Machine Learning with R-Regression

From Correlation to Regression

In previous section, we studied about Beyond Pearson Correlation

In the previous example of Air Passengers, promotion budget and number of passengers are highly correlated. Promotional budget refers to the ticket fares and if a lot of offers are given on the ticket fares, the number of passengers is high, if fewer offers are given on ticket fares than the number of passengers is low. The Correlation coefficient between promotional budget and the number of passengers are high, so by using this relationship, can we estimate the number of passengers given the promotion budget?

Now the correlation is just a measure of association, it can’t be used for prediction.

Given two variable X and Y, correlation can tell us to what extent those two variables are associated. Correlation fails when given one variable and asked to find the estimation of the other variable. Similarly, in the Air Passenger dataset given the value of promotional budget correlation can’t predict the estimation of numbers of passengers. For these kinds of problems, we need a model, an equation, or a curve fit to the data which is known as the regression line.

 

Correlation just measures the degree or strength of association between two variables but can’t predict the estimation of the second variable given the value of the first variable.

So what is regression?

A regression line is a mathematical formula that quantifies the general relation between two variables, where one of them is a predictor/independent (or known variable x) and the other is the target/dependent (or the unknown variable y). In our case, the promotional budget is the predictor variable that predicts. The number of the passengers are the target variable, this means the number of passengers depends upon the promotional budget, the promotional budget is an independent variable and it does not depend on anything. Here is the regression line if we have X and Y then we can write them as

Y=\beta_0 + \beta_1X

Why we need to write the regression line equation in this way will be discussed in further sessions. Now, what is the best fit to the given data or what is the best line that goes through the data?

Here is the simple example where we can see two variables X and Y and now the question is given as the value of X =30 what could be the value of Y?

regress

To answer this imagine a straight line that passes through core of the data and we can say that Y=40 when the value of X is 30.

regression

We stared at X=30 and where the value of X and the imaginary lines intersect we can say at that point the value of Y is approx. 40. The imaginary line in the graph which is having least error is called Regression line.The Regression line in the given example formulates the relationship between X and Y where Y is a target variable which depends upon X.
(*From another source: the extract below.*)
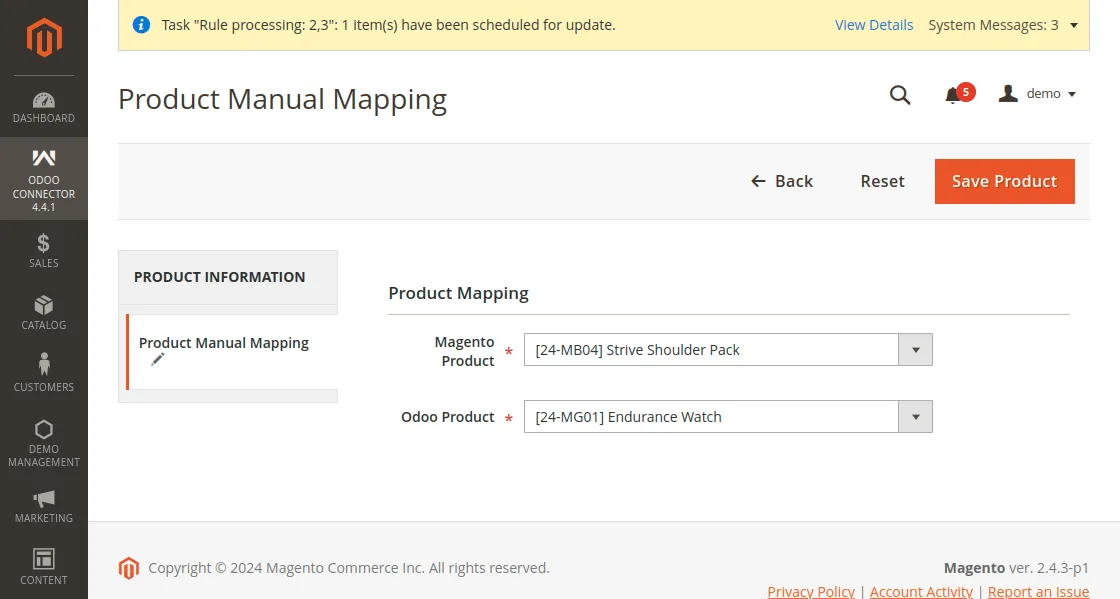Viewport: 1120px width, 599px height.
Task: Expand the Odoo Product selector
Action: [x=915, y=416]
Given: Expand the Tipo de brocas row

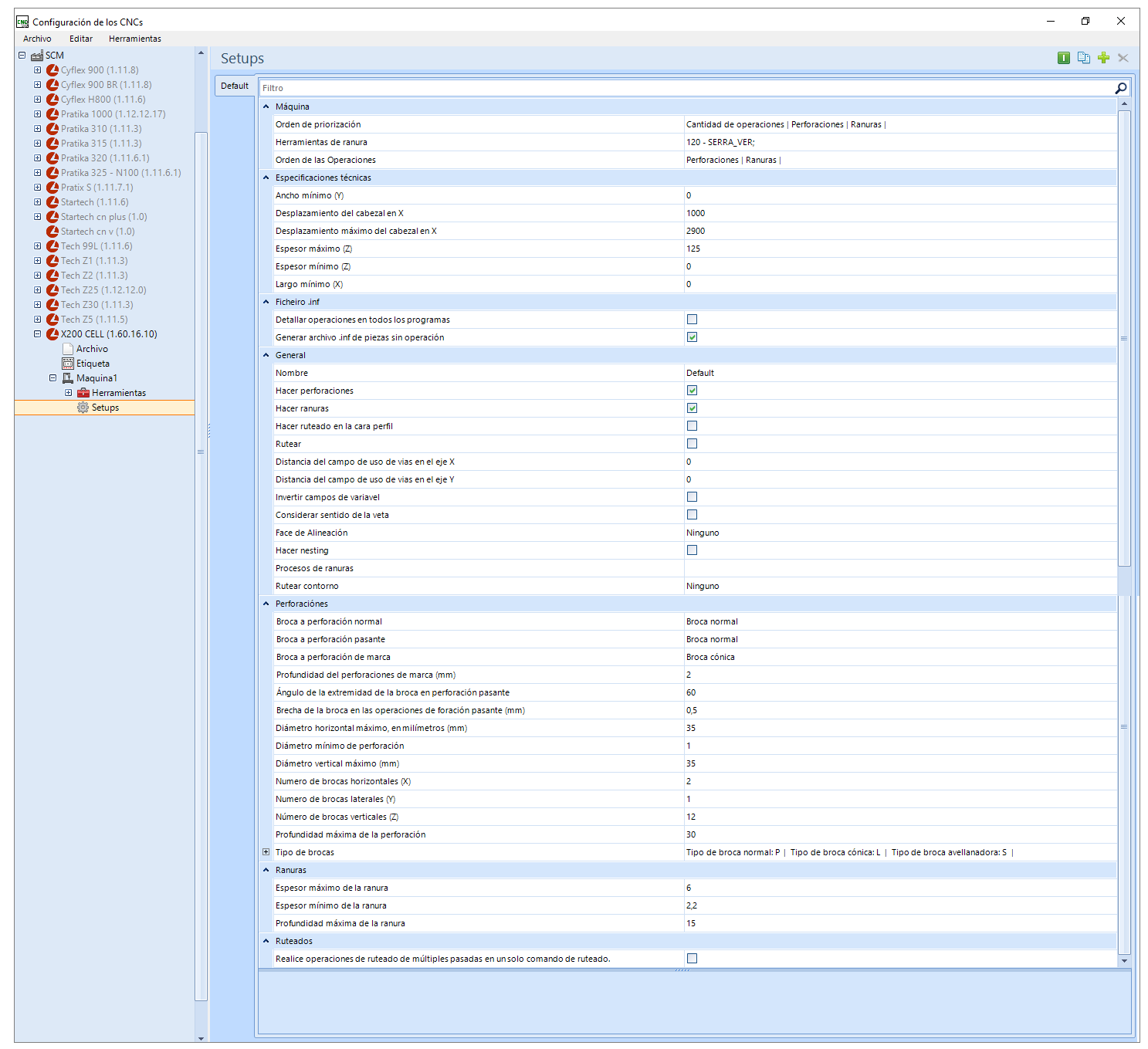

Regression line fitting using least square estimation explains how we fit the line theoretically in the correct way.

regression2

In the diagram, the blue dots are the data points, now we have to draw the regression line for the given data.

On the X axis and Y axis we have two variables, so the regression line equation is Y=\beta_0 + \beta_1X, in this equation we have to find the value of \beta_0 and \beta_1 ,by knowing the value of which the imaginary line can be drawn. Regressions line has the minimum error, so this line minimizes all the errors but still there are some errors. Such as in the diagram we can see the prediction value of X on the Y is different than the observed value, so epsilon is the error at this point, similarly there are multiple errors at each point. These error can be divided into the positive errors and negative errors.

regression3

 

So to minimize these errors we need to find the best line and the best fit will have the least error. Some errors are positive and some are negative. So, taking their sum is not a good idea. The best way is, first we need to square these errors and then find the sum of the square of these errors, and then try to minimize the sum of the square of the errors. We need to find regression line that will minimize the sum of the square of the errors, this is the reason it is called as least square estimation.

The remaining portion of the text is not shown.